Part 1: The heyday
Exploring CUSDs past financial wellbeing in the early 2000s
May 6, 2021
When Dr. William Bragg took over as CUSD superintendent in the late 1990s, CUSD was in a state he refers to as “growth mode,” in which the population of the district was growing at a rapid pace. Pearl Cheng, who was a board member at the time, saw Bragg as the perfect candidate to improve student learning, open a new middle school and transition CUSD junior high schools to middle schools.
“[The late 1990s and early 2000s] was a time when we definitely saw another upswing in population, and our demographic studies showed that those upswings were going to have us hit major capacity issues at the middle school level,” Bragg said. “One of our big actions at that time was to plan for and determine how to open a new middle school.”
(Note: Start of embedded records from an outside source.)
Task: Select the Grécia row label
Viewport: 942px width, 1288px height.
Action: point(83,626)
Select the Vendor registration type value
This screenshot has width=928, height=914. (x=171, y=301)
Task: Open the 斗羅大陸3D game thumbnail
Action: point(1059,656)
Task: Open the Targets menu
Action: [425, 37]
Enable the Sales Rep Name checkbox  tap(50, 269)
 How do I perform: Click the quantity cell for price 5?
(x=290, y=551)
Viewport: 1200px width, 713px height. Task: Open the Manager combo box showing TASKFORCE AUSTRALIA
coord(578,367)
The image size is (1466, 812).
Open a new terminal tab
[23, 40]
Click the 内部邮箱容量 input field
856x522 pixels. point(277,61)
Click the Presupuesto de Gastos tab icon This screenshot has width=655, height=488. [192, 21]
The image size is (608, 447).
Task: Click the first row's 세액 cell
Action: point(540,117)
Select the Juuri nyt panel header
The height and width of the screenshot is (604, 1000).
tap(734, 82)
Bragg was originally an elementary school teacher for 11 years. He first became the first principal of Pioneer Elementary School before becoming the Head of Personnel and then the Assistant Superintendent in Southern California. Bragg later became Deputy Superintendent of the Oceanside School District, and finally, accepted an offer from CUSD to become its new superintendent in 1990.
While creating his plan, Braggs reached out to the community to brainstorm ideas and figure out how to best redraw the districts.
“One of the issues we had was determining how we were going to redraw the districts for the middle schools,” Bragg said. “Everything involved a process; everybody had to be heard and everybody had an opinion on what was going to work and what was not going to work. We took a lot of time with the community [and] engaged in these conversations about what the fifth middle school would be like.”
Bragg notes that the board and community came up with “about 12 to 15 alternative plans,” but they ultimately settled on one that redrew the district by moving some students from the Kennedy Middle School zone to the new Lawson Middle School.
There was hesitation, trepidation and concern all throughout that process. To this day … we are [still] an amazing school district with quality and excellence everywhere you look. So, of course, [Lawson] today is excelling.”” — Pearl Cheng
There was hesitation, trepidation and concern all throughout that process. To this day … we are [still] an amazing school district with quality and excellence everywhere you look. So, of course, [Lawson] today is excelling.””
— Pearl Cheng
“We knew [that redrawing the district’s school zones] would take … a very intentional and strategic community outreach and community input process,” Cheng said. “My team and I, with Dr. Bragg, did a many-months process [with] community members, no different then what’s happening today, that helped assess the demographic study, the current state of boundaries and current populations to then determine a full range of options.”
Cheng notes that at the time of the planning of Lawson Middle School, some KMS parents were concerned about the academic standards at the new middle school.
“There was hesitation, trepidation and concern all throughout that process,” Cheng said. “To this day … we are [still] an amazing school district with quality and excellence everywhere you look. So, of course, [Lawson] today is excelling.”
During Bragg’s tenure, the district’s population was steeply increasing, which meant a subsequent increase in CUSD funds.
“Because we were such a populous school district … we didn’t have any problems getting kids to come to our schools,” Bragg said. “If you’re a growing district, you are financially much better off than if you’re declining. That’s because the increased revenue you receive through increased students, not all of that has to go to pay for the teachers and the cost of educating kids. A lot of that can go to [other projects such as] infrastructure.”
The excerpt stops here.